**CONSIGNE ÉCRITE 1**
D'après l'extrait choisi, pour quelle raison Raphaël Danino-Perraud juge-t-il le recyclage des batteries intéressant sur le plan environnemental ? Répondez en une à trois phrases.
══ EXTRAIT CHOISI
Comme toujours, l'industrie chinoise : le constructeur numéro un mondial de batteries CATL a annoncé en 2021 la construction d'une immense usine de recyclage dans le centre de la Chine, pour 4,3 milliards d'euros.
Mais l'Europe ne veut pas prendre le même retard que celui accumulé dans l'approvisionnement en minerais et métaux, ou dans la conception même des batteries. Dès octobre 2017, la Commission européenne lançait le projet d'une Alliance européenne des batteries visant à « rattraper une partie du retard accumulé (par rapport à l'Asie) sur les différents segments de la chaîne de valeur des batteries et notamment sur l’aspect du recyclage »(2).
Raphaël Danino-Perraud, chercheur à l'IFRI, identifie un triple intérêt à recycler les batteries dans l'UE : « environnemental, car le recyclage permet une économie d’énergie en comparaison de l’extraction minière ; économique, car le développement d’une infrastructure de recyclage et d’un écosystème industriel lié au stockage électrique permettra la création d’emplois et de valeur ; stratégique, car elle permettra la récupération de ressources minières que l’UE n’exploite pas sur son sol et qu’elle pourra réinjecter directement dans son industrie ».
════
**CONSIGNE ÉCRITE 2**
Mettez à jour l'ensemble des enregistrements en remplaçant « image size » par « picture size », sans rien modifier d'autre, s'il vous plaît. Ne reproduisez pas les images dans votre réponse.
══ INFORMATIONS AFFICHÉES
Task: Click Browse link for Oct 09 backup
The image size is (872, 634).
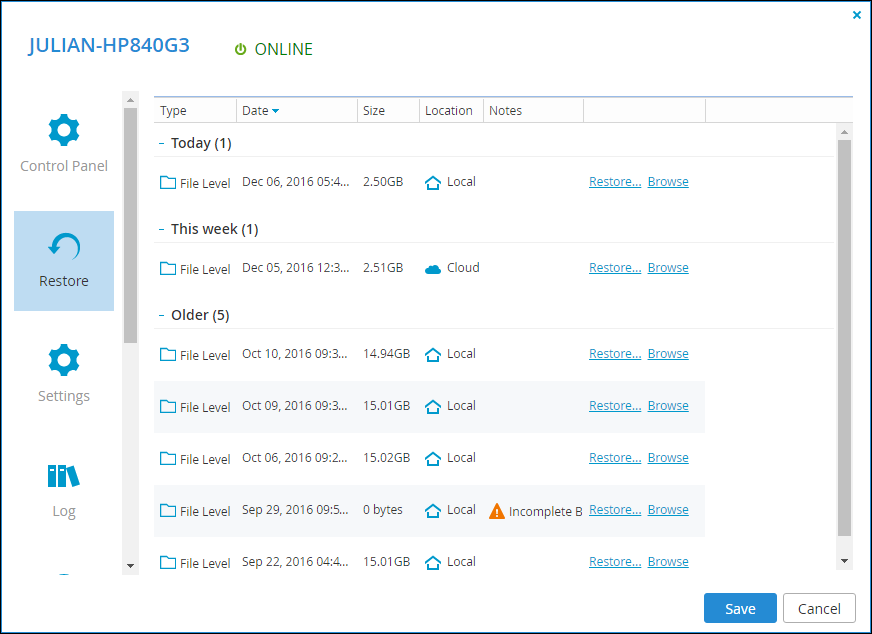Action: [668, 405]
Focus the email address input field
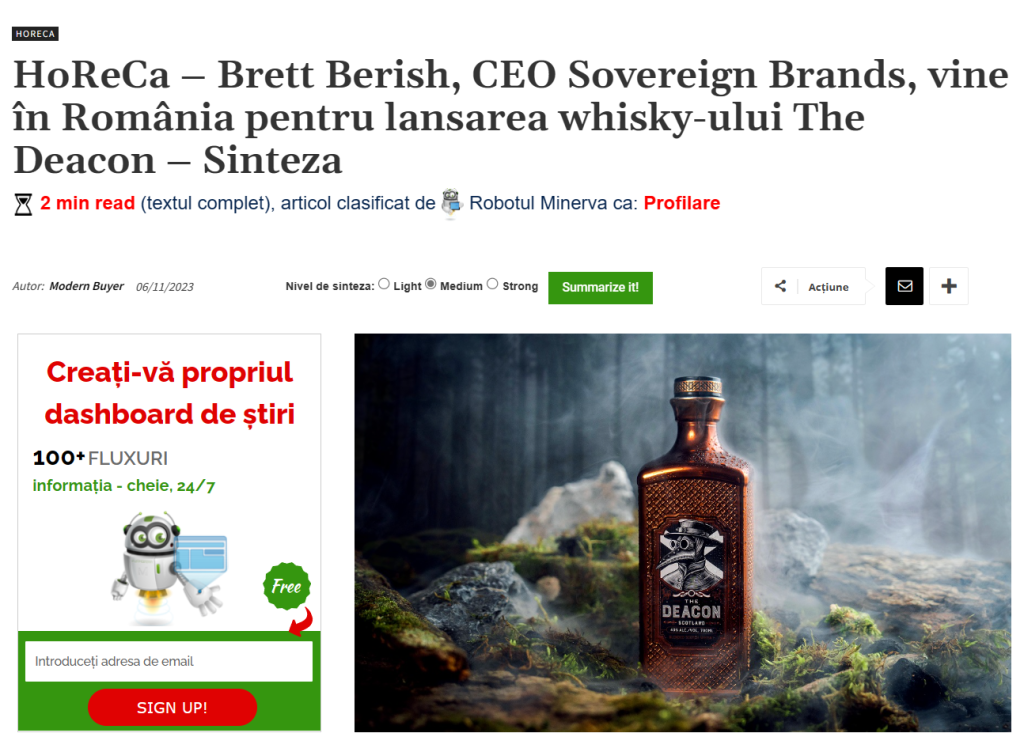This screenshot has width=1024, height=752. point(168,661)
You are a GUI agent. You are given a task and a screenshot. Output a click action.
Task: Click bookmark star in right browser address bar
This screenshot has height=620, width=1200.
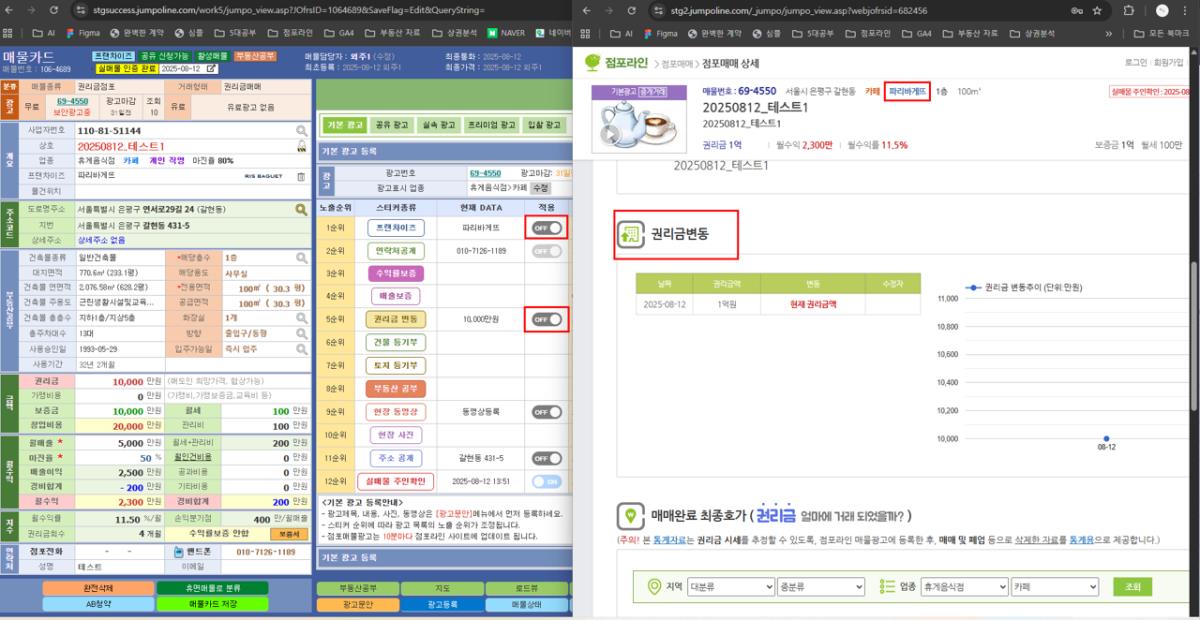click(1097, 10)
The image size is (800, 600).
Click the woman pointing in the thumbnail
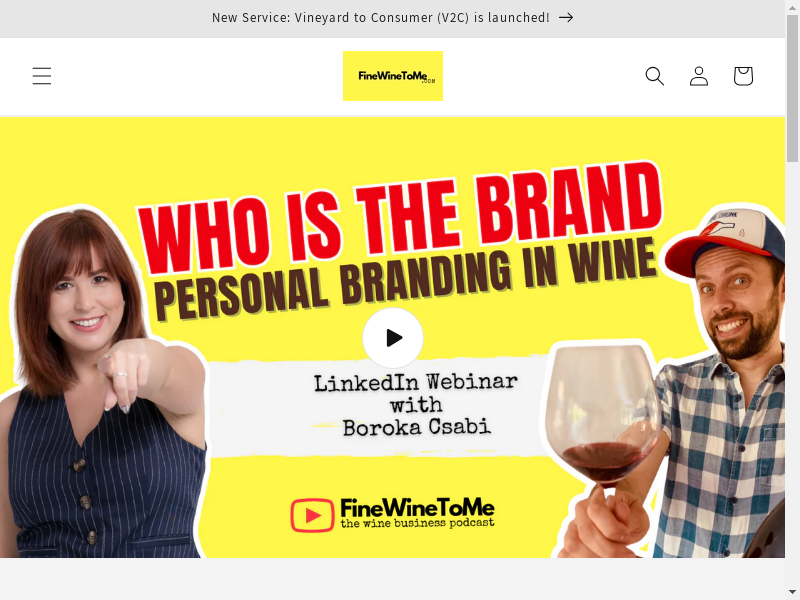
════
**RÉSULTAT DE L'EXERCICE 1**
Selon Raphaël Danino-Perraud, le recyclage des batteries présente un intérêt environnemental parce qu'il permet une économie d'énergie par rapport à l'extraction minière.

**RÉSULTAT DE L'EXERCICE 2**
Task: Click Browse link for Oct 09 backup
The picture size is (872, 634).
Action: [668, 405]
Focus the email address input field
This screenshot has width=1024, height=752. point(168,661)
You are a GUI agent. You are given a task and a screenshot. Output a click action.
Task: Click bookmark star in right browser address bar
This screenshot has height=620, width=1200.
click(1097, 10)
The picture size is (800, 600).
Click the woman pointing in the thumbnail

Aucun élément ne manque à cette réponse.